### WHAT YOU HAVE TO DO
Only one stretch of the records below should be repeated. It starts with the line containing "You are a computer-use" and goes on through the line containing "Instruction: Click the", exactly as written.

━━━━━ DATA TO USE

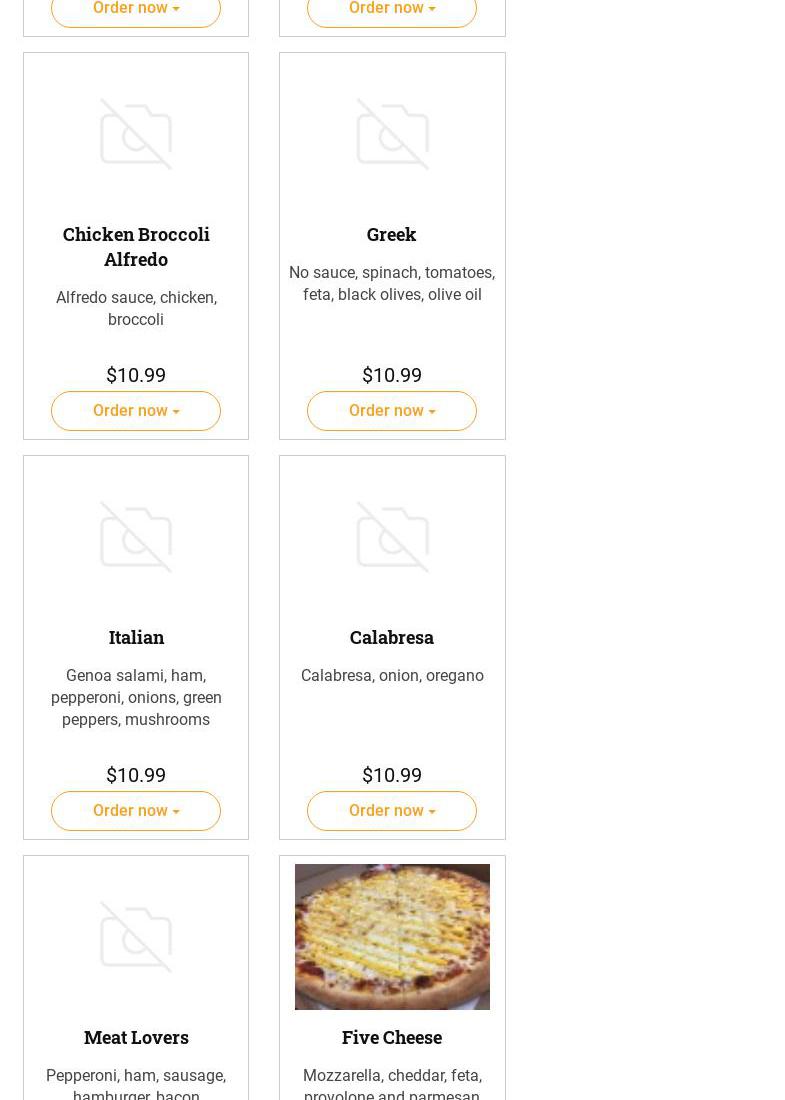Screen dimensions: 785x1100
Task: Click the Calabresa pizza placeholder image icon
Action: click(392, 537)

━━━━━━━━━━
━━━━━ DATA TO USE

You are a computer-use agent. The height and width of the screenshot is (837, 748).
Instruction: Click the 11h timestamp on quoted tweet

━━━━━━━━━━

### YOUR RESPONSE
You are a computer-use agent. The height and width of the screenshot is (837, 748).
Instruction: Click the 11h timestamp on quoted tweet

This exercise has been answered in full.